Sunday, April 21, 2013
An Emotional Whirlwind
Last weekend started off a little crazier than most. I have been on the After-Prom/We Care Committee for 3 years, so this is my 4th time orchestrating the Presentation of Couples. Myself and a couple friends design a some-what elaborate stage for the prom-going couples to walk across as they are introduced to a full house of friends, family and community members. It's a lot of last-minute stress and work, but the art geek within me LOVES doing it. And my handyman husband always gets recruited to help assemble the set to closely resemble the design I have envisioned. That was Friday evening.
My husband recently retired from 32 years of combined service in the Air Force, Iowa Air National Guard and Michigan Air National Guard. As luck would have it, the annual dinner (with the Lieutenant Governor of Iowa) honoring all 2012 retirees was on Prom night...at the exact hour of Presentation... in a grand ballroom setting...an hour away. Thankfully, my committee was well-equipped to handle all the details of Presentation, so the husband and I were able to attend the dinner and celebrate with all the other retirees. That was Saturday evening.
Upon the conclusion of the banquet, we headed back to town. Our evening was far from over, because both of us were also scheduled to work at the After-Prom party. The After-Prom festivities began at midnight and lasted for several hours, a successful endeavor that kept most of the students safely in town following the dance. That was (the wee hours of) Sunday morning.
After several hours of much-needed sleep, I ventured out to do my daily run. I have been obediently doing a daily run challenge for April, and this was not going to suffer. Surprisingly, the run went well, complete with a negative split. That was Sunday afternoon.
Next on the weekend's agenda was a concert. And this was not just a concert, this was Bon Jovi! Myself and some gal friends have seen this amazing band in concert twice before, and this time we convinced the husbands join us, albeit reluctantly. The music was great, the stage show was out of this world, and Jon looked most amazing. That was Sunday evening.
The next day was the Boston Marathon. This is an event that I had been looking forward to for quite some time, since I knew several Facebook friends running in it. Like so many others, I was excited to see some of the marathon on tv and follow the progress of my fellow runner friends. That was Monday morning.
Hearing about the explosions at the finish line brought me to my knees. This was not supposed to happen. This was supposed to be a day of celebration. This was a day all of these marathoners had been preparing for, all of them had friends and family along the route, all were prepped and ready for a celebration. Instead, chaos broke out. Runners halted. Spectators injured. Innocent killed. Suspects on the loose. That was Monday evening.

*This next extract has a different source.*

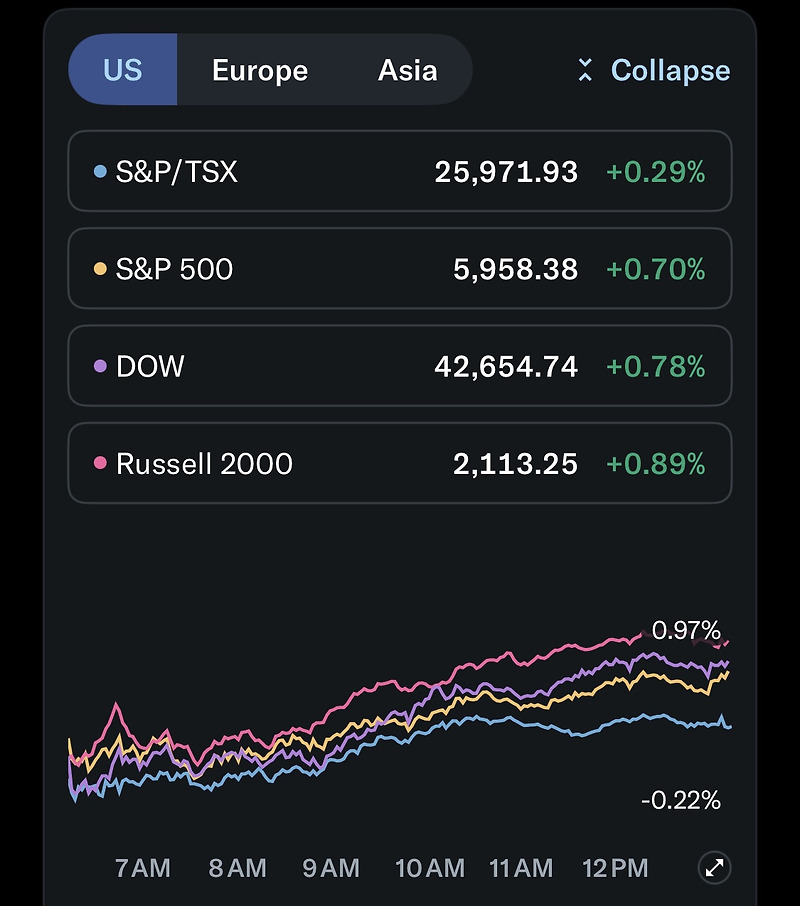This screenshot has width=800, height=906.
Task: Click the purple DOW dot
Action: click(x=99, y=366)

As the week progressed, the running community solidified. We joined hands. We wore our race shirts. We cried, mourned and reflected. And, most importantly, we ran for Boston. That was last week.
As a runner, I have run in many races. And I have crossed many finish lines. This could have happened anywhere, and it could happen again. But, like most runners, I refuse to stay inside on my treadmill. I have run outside every day since this tragedy, and I will continue to do so. I will continue to race. I have a 10K next weekend, and I look forward to crossing that finish line. It will not only be a victory for me, but for Boston as well. This is today, and I eagerly look forward to tomorrow's run.